1. CovarianceMatrix#

class CovarianceMatrix(row_list: list[list], epoch: int, frame: str = 'J2000', from_list: bool = False, corr_factors: list | None = None, sequence_added_sigmas: list[ArrayWUnits] | None = None, definition=None)#

Bases: UncertaintyQuantification

Represents a covariance matrix for uncertainty quantification.

Provides methods to manipulate and perform operations on covariance matrices with support for units, correlation factors, and sequence scenarios.

Parameters:
  • row_list (list[list]) – Matrix data as a list of lists or diagonal elements for construction.

  • epoch (int) – The epoch of the covariance matrix.

  • frame (str, optional) – The reference frame of the covariance matrix. Defaults to ‘J2000’.

  • from_list (bool, optional) – If True, constructs matrix from diagonal elements. Defaults to False.

  • corr_factors (list, optional) – Correlation factors for off-diagonal elements. Defaults to None.

  • sequence_added_sigmas (list[ArrayWUnits], optional) – Additional standard deviations for sequence scenarios. Defaults to None.

  • definition (optional) – Sequence or state definition. Defaults to None.

Raises:

ValueError – If sequence_added_sigmas elements are not ArrayWUnits objects.

Attributes

definition

The sequence or state definition.

epoch

The epoch of the uncertainty representation.

frame

The reference frame of the uncertainty representation.

matrix

The covariance matrix as a list of lists.

Methods

covariance_matrix_from_list(sigmas, corr_matrix)

DEPRECATED: Use _build_from_diagonal instead.

get_standard_deviations()

Get standard deviations from the diagonal of the covariance matrix.

matrix_without_units()

Extract values from the covariance matrix without units.

reinitialize_with_matrix(new_matrix[, ...])

Create a new CovarianceMatrix instance with updated matrix values.

to_array()

Convert covariance matrix to numpy array without units.

vector_to_correlation_matrix(diag_cov, ...)

DEPRECATED: Use _build_correlation_matrix instead.

covariance_matrix_from_list(sigmas: list[ArrayWUnits], corr_matrix: ndarray) None#

DEPRECATED: Use _build_from_diagonal instead.

Constructs covariance matrix from diagonal elements and correlation matrix.

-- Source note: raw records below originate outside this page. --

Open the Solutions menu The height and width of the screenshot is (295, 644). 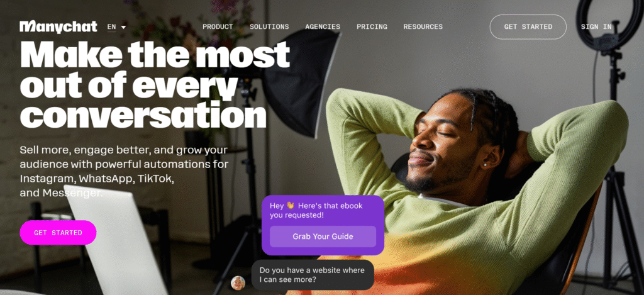(269, 26)
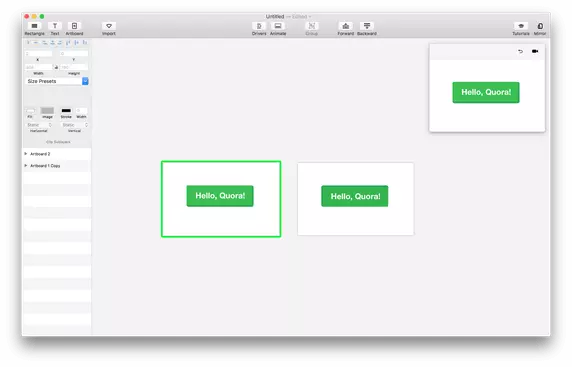
Task: Click the preview rewind arrow icon
Action: pyautogui.click(x=521, y=51)
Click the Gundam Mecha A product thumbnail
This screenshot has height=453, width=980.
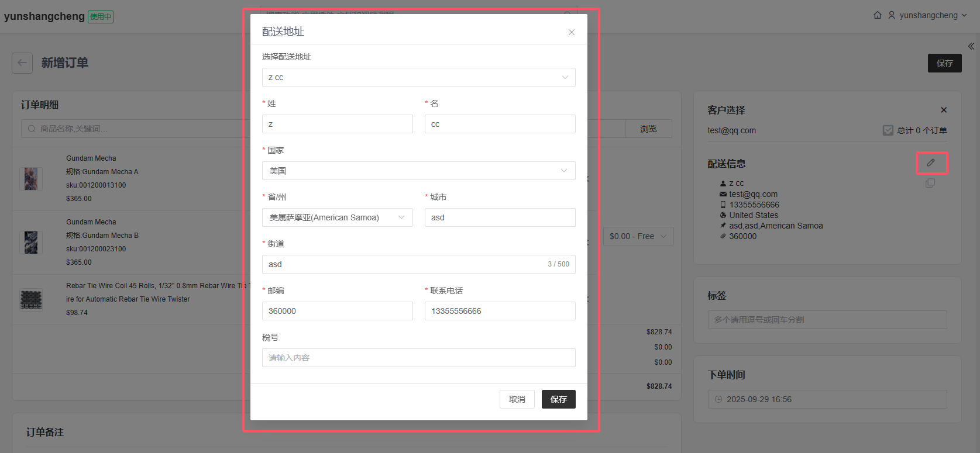coord(31,178)
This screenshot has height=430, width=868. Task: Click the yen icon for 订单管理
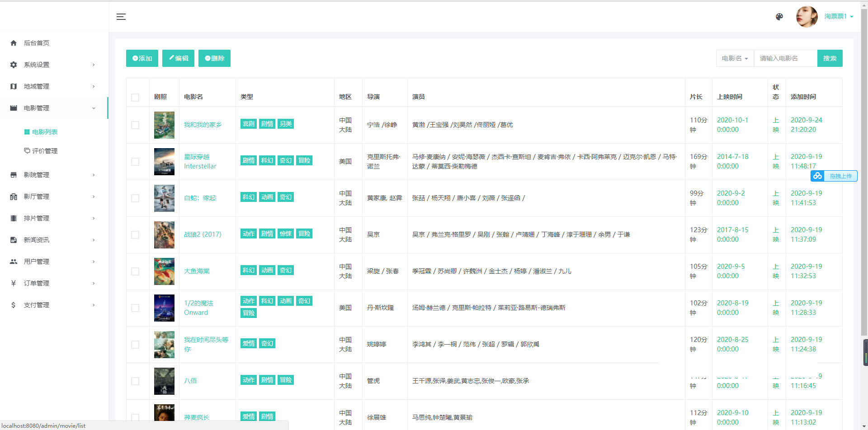point(14,283)
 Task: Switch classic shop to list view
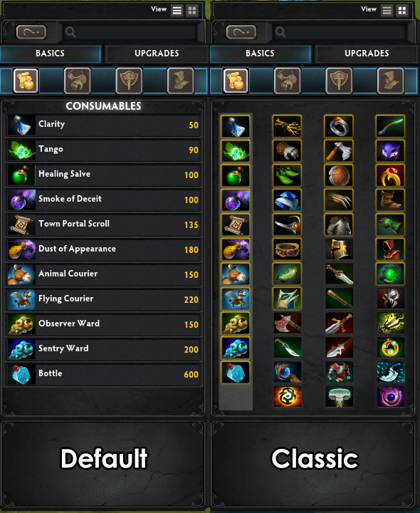point(387,11)
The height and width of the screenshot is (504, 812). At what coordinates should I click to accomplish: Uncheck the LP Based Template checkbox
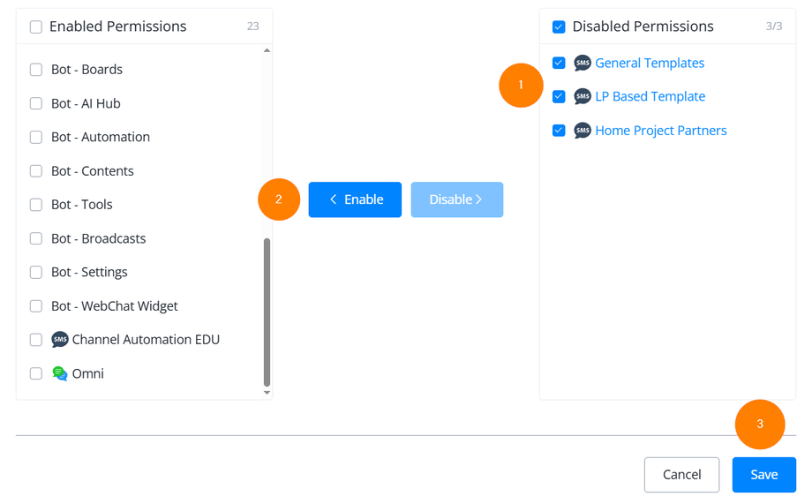click(x=559, y=97)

get_standard_deviations() ndarray#

Get standard deviations from the diagonal of the covariance matrix.

Returns:

Array of standard deviations (square root of diagonal elements).

Return type:

np.ndarray

matrix_without_units() ndarray#

Extract values from the covariance matrix without units.

Returns:

The covariance matrix as a numpy array without units.

Return type:

np.ndarray

reinitialize_with_matrix(new_matrix: ndarray, new_epoch: float | None = None, new_frame: str | None = None) Self#

Create a new CovarianceMatrix instance with updated matrix values.

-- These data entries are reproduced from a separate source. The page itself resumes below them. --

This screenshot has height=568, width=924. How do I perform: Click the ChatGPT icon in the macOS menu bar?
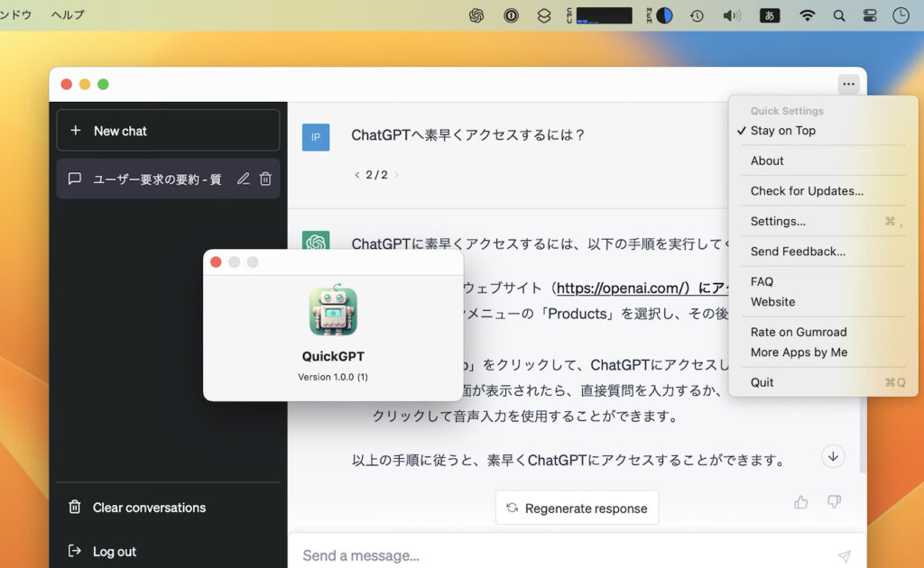(x=477, y=14)
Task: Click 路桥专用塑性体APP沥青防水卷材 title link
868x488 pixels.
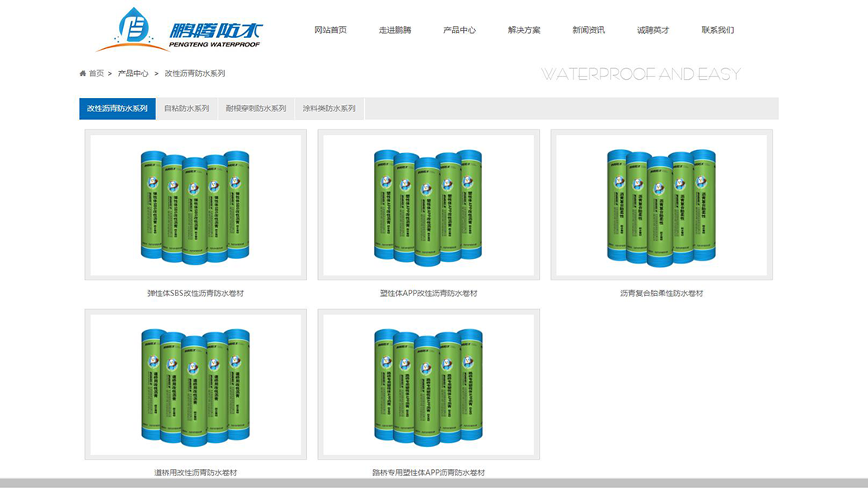Action: coord(428,473)
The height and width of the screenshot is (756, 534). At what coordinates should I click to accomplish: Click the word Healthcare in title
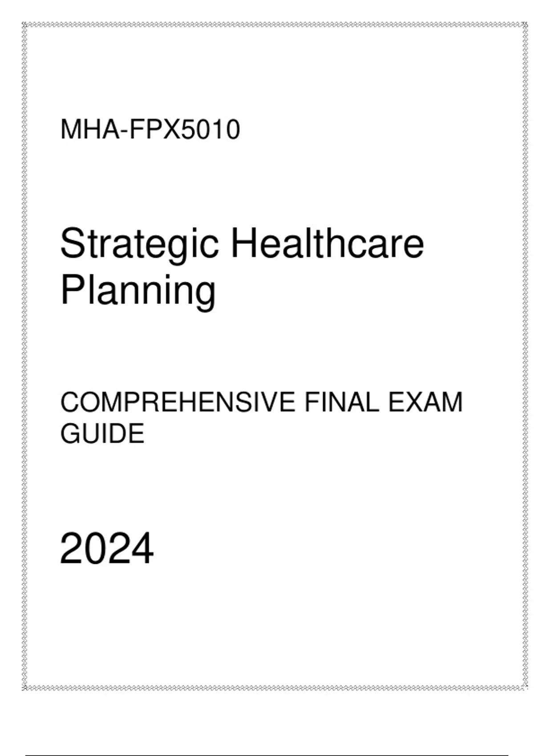tap(328, 243)

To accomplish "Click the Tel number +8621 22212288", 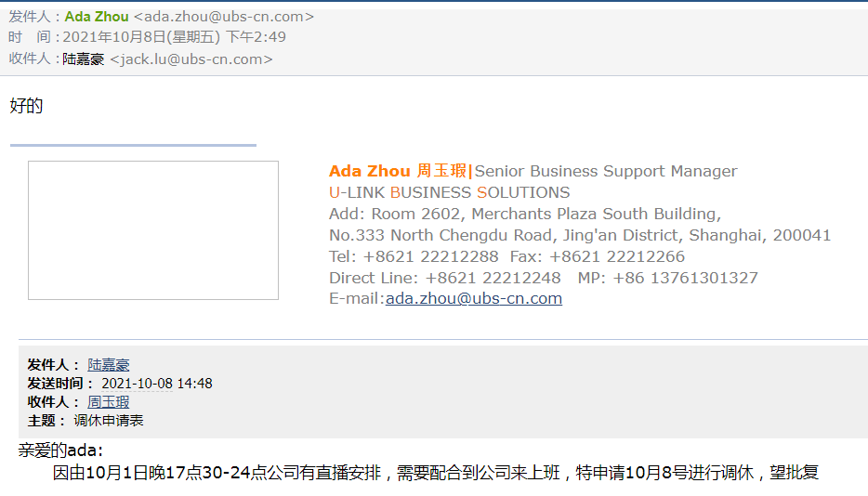I will [430, 256].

Units are preserved from the original matrix where possible.

Parameters:
  • new_matrix (np.ndarray) – The new covariance matrix values.

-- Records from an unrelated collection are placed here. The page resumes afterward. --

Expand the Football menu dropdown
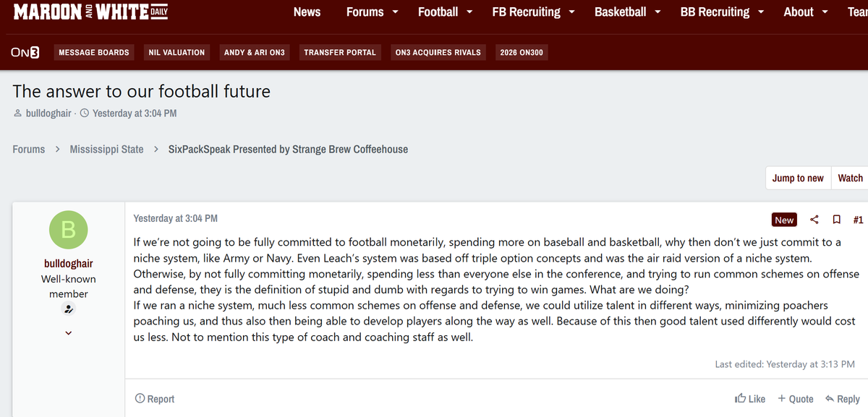Viewport: 868px width, 417px height. pos(469,12)
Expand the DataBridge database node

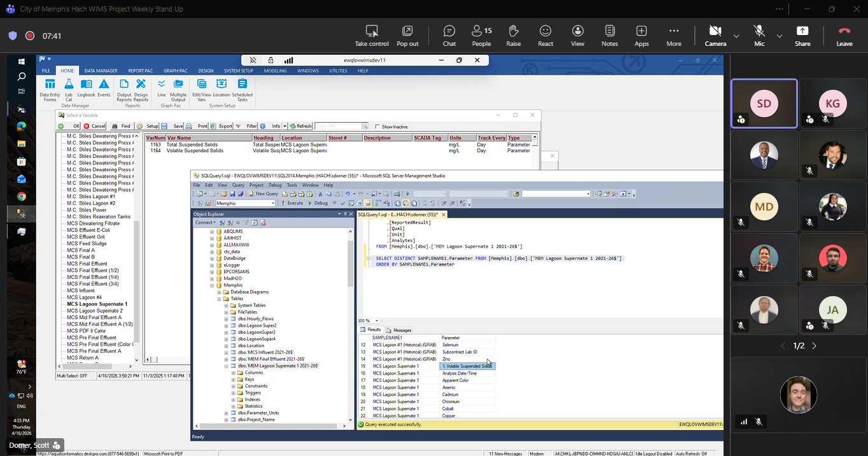(212, 259)
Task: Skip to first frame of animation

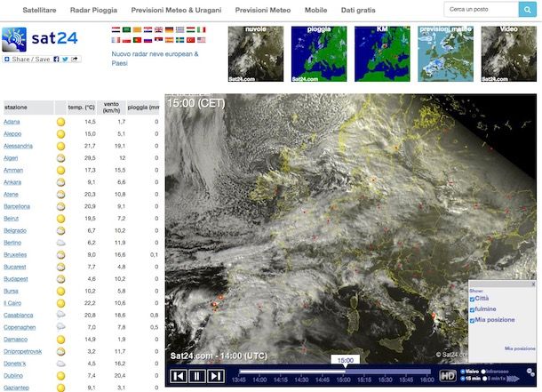Action: (179, 376)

  • new_epoch (float, optional) – New epoch value. If None, uses current epoch.

  • new_frame (str, optional) – New reference frame. If None, uses current frame.

Returns:

A new CovarianceMatrix instance with updated values.

Return type:

CovarianceMatrix

Raises:

ValueError – If new_matrix is not a numpy array or not square.

to_array() ndarray#

Convert covariance matrix to numpy array without units.

Returns:

The covariance matrix as a numpy array without units.

Return type:

np.ndarray

vector_to_correlation_matrix(diag_cov: list, upper_tri_vec: list) ndarray#

DEPRECATED: Use _build_correlation_matrix instead.

Converts vectors into a correlation matrix.

property definition#

The sequence or state definition.

property epoch: int#

The epoch of the uncertainty representation.

property frame: str#

The reference frame of the uncertainty representation.

property matrix: list[list[ArrayWUnits]]#

The covariance matrix as a list of lists.